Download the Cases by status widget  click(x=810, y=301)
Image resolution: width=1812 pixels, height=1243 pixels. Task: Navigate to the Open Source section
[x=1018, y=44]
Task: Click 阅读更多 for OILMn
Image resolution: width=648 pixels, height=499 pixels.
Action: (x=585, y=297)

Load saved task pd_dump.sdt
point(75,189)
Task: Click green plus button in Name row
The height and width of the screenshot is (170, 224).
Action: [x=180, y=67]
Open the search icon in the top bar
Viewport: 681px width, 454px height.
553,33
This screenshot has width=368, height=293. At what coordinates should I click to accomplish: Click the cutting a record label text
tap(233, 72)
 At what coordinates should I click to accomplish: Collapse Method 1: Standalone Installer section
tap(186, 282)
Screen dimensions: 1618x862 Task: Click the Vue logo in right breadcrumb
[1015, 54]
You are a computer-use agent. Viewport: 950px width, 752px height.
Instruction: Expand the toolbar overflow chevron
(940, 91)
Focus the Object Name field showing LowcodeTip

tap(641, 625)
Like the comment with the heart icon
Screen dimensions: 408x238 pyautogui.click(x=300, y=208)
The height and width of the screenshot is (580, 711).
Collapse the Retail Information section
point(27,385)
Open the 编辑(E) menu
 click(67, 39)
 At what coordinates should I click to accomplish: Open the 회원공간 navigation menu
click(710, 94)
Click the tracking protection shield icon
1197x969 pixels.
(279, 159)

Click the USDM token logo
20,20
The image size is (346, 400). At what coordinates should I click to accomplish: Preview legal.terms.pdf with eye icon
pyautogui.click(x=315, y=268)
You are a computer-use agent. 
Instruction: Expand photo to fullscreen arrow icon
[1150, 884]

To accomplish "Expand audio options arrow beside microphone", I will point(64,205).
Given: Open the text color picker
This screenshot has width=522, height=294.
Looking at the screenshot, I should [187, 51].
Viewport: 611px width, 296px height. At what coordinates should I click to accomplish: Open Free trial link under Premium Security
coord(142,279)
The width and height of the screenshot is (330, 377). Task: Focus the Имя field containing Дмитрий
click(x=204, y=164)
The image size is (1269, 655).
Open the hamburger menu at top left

**EXERCISE BRIEF:** Put the stretch of items above, from the line containing "Click the tracking protection shield icon" through the line containing "pyautogui.click(x=315, y=268)", into a Markdown table with the columns Row and Line. Number each row and omit blank lines.

**TASK OUTPUT:**
| Row | Line |
|---|---|
| 1 | Click the tracking protection shield icon |
| 2 | 1197x969 pixels. |
| 3 | (279, 159) |
| 4 | Click the USDM token logo |
| 5 | 20,20 |
| 6 | The image size is (346, 400). At what coordinates should I click to accomplish: Preview legal.terms.pdf with eye icon |
| 7 | pyautogui.click(x=315, y=268) |